## What is being asked:
Decide whether each statement below agrees with the passage on AI tech stocks that follows. Answer yes or no for each, quoting the deciding words from the passage. (a) The passage says AI technology is already as safe and reliable as it will eventually be. (b) The passage says financial momentum will tend to lag the secular momentum of early LLM AI technologies. (c) The passage says regulators are trying to manage AI before the opportunities are clear.

## Passage shown:

But I highlight all this to emphasize what’s got ‘Mr. Market’s’ attention for now, given the overall performance of these and other tech stocks’ outperformance this year, in the public and private markets. Irrespective of the post-quarter volatility. The financial market optimism and tail-winds remain on that AI stuff in this AI Tech Wave.
Even though these are early days. Even though the financial momentum will tend to lag the secular momentum of the early LLM AI technologies being trialed and slowly deployed by enterprises. Even though the technology is not yet as safe, reliable, available and affordable as it eventually will be.
Even though businesses are trying to hire ‘AI developers’ in a market where regular coders are rapidly trying to teach themselves AI software and ‘become’ qualified AI programmers. Even though we’re increasingly in a world where geopolitics are making the global tech supply and talent chains more gummed up than all previous tech cycles. Even though regulators everywhere are trying to manage AI for the fears and risks, long before the opportunities are clear, some racing ahead of others.

## Raw data:
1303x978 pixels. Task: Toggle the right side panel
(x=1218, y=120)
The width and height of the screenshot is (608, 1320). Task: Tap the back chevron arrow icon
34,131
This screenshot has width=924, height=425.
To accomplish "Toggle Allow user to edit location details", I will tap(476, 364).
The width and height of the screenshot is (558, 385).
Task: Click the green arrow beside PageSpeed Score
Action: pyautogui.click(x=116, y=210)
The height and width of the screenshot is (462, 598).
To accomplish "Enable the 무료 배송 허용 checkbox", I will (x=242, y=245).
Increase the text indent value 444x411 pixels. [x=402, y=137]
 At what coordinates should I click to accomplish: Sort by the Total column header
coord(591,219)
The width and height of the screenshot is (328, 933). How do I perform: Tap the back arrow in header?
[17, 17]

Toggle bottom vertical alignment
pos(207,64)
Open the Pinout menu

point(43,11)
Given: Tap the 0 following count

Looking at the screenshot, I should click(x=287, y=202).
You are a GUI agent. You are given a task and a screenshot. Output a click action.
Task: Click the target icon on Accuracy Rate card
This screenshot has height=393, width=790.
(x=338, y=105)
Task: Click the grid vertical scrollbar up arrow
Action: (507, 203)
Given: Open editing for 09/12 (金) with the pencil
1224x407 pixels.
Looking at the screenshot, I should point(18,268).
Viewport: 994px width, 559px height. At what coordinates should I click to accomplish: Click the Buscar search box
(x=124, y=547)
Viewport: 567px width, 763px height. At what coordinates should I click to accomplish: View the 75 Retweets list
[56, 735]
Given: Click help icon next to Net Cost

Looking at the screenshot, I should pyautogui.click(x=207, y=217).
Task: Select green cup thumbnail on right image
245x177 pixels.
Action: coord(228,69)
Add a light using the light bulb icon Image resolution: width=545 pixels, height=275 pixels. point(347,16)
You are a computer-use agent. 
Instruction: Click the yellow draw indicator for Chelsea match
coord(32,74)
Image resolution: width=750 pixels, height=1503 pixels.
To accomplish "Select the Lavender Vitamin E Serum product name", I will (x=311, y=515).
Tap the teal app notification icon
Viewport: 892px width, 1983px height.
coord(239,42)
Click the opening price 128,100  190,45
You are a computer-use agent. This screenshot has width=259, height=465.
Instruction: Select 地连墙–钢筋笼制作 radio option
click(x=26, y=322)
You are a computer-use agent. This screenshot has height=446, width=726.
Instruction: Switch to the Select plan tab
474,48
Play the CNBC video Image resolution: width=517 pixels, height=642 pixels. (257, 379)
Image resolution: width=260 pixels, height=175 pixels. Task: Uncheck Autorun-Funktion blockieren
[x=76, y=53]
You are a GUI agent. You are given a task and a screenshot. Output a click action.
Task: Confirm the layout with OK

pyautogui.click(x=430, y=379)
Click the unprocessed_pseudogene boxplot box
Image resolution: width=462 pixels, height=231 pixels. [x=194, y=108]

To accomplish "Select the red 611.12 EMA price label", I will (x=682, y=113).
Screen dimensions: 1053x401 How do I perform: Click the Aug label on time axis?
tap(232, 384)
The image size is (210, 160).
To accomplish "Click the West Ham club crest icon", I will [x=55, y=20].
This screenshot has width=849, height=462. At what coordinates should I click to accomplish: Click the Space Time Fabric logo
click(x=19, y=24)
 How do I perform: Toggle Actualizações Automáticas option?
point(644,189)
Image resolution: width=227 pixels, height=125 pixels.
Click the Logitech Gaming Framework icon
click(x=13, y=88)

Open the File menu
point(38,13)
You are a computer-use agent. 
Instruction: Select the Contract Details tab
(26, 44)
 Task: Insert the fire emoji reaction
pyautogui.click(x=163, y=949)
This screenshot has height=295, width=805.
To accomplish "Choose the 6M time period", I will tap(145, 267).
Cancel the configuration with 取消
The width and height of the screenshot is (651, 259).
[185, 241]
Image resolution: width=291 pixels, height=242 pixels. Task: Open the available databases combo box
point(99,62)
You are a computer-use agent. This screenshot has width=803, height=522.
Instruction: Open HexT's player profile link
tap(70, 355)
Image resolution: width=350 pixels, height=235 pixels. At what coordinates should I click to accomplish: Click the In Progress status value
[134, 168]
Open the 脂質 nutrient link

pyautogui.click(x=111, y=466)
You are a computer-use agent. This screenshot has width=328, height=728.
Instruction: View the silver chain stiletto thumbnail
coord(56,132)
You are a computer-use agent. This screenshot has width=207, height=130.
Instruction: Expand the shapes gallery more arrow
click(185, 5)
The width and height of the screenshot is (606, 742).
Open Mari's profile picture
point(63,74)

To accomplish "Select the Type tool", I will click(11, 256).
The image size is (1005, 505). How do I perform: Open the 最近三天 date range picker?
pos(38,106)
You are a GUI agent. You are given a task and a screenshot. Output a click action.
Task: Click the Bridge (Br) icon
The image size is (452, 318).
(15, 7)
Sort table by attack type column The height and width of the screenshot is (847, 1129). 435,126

## Result for this exercise:
(a) No: "the technology is not yet as safe, reliable, available and affordable as it eventually will be."
(b) Yes: "the financial momentum will tend to lag the secular momentum of the early LLM AI technologies"
(c) Yes: "regulators everywhere are trying to manage AI for the fears and risks, long before the opportunities are clear"